Voters in Long Beach went to the polls Tuesday to cast ballots for a new mayor, city attorney and most of the City Council, setting the stage for a potential shake-up in city politics.
The mayor's race has attracted much of the attention and much of the campaign money with a field of candidates that includes both political heavyweights and city insiders.
If no candidate receives more than 50% of the vote, the top two vote-getters will meet in a June 3 runoff.
After outgoing Mayor Bob Foster announced last year that he would not seek a third term, the race was thrown wide open, attracting contenders such as Assemblywoman Bonnie Lowenthal, Council members Robert Garcia and Gerrie Schipske, former NFL player and real estate investor
Nonprofit executive Jana Shields, businessman Steve Mozena, state auditor Mineo Gonzalez and residents Richard Anthony Camp and Eric Rock are also seeking the mayoral post.
With Los Angeles County's second-largest city confronting rising pension costs and a listless economy, the front-runners have focused largely on the bread-and-butter issues of jobs, restoring city services and attracting business.
"It's been more of a campaign of 'Kumbaya' rather than distinguishing themselves as candidates," says Jeffrey Adler, a political consultant and Long Beach political observer.
Lowenthal's name is perhaps the best known in Long Beach; her ex-husband, Alan, and former daughter-in-law, Suja, are familiar campaigners to residents. The assemblywoman has received endorsements from Gov. Jerry Brown and a slew of legislators and prominent labor groups.

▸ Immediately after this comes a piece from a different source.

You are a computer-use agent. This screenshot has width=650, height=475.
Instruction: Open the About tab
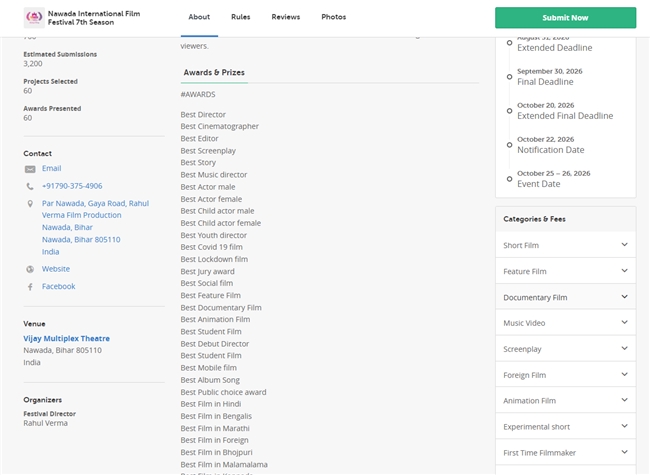[x=199, y=17]
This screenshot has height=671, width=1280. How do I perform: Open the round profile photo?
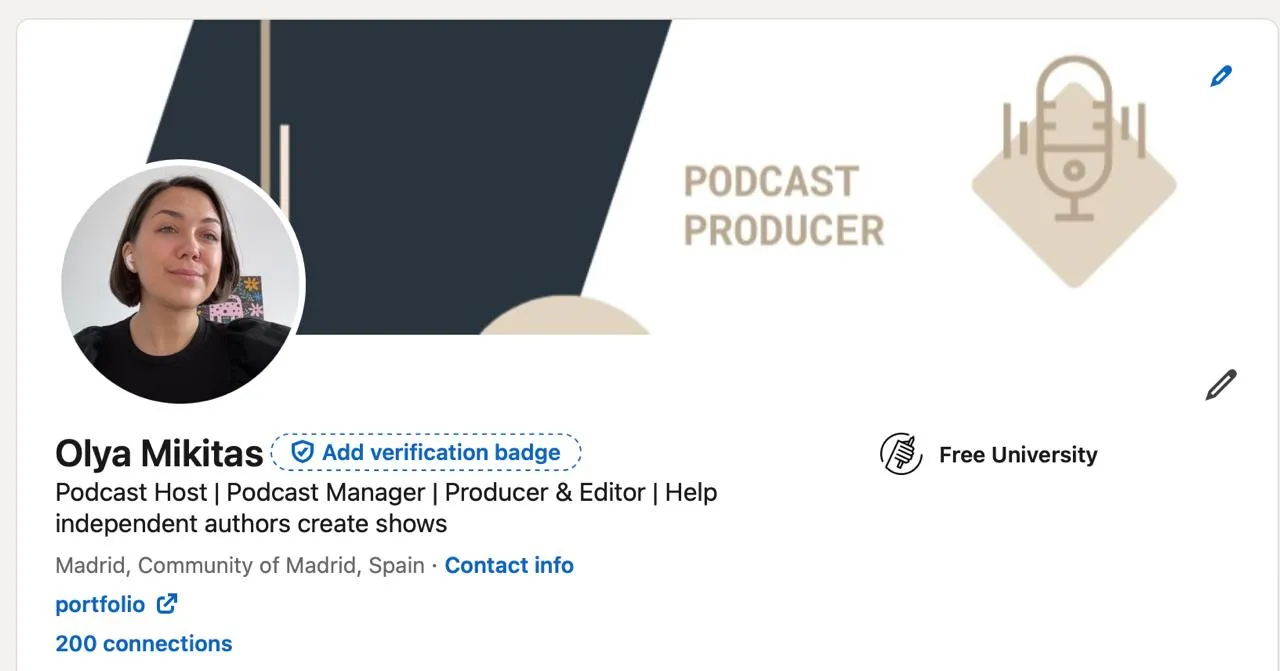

Dunn, a relative newcomer to the city, has cast himself as an outsider with a rags-to-riches story and sharp business know-how. He has earned the endorsement of the Long Beach Area Chamber of Commerce.
Otto, an attorney and Long Beach City College trustee, has emphasized education as a policy priority. His 11-point jobs plan calls on the city to take a more active role in business development. He has scored the endorsement of respected Long Beach resident and former Gov. George Deukmejian.
Garcia would be the first Latino and first openly gay mayor in a town once known as "Iowa by the sea." Garcia has served on the council for five years and is optimistic about Long Beach's future, describing it as a potential "Silicon Valley of the south." Mayor Foster has endorsed Garcia.
Schipske, another openly gay candidate, has run on a platform of more transparency in government and stripping the budget of waste.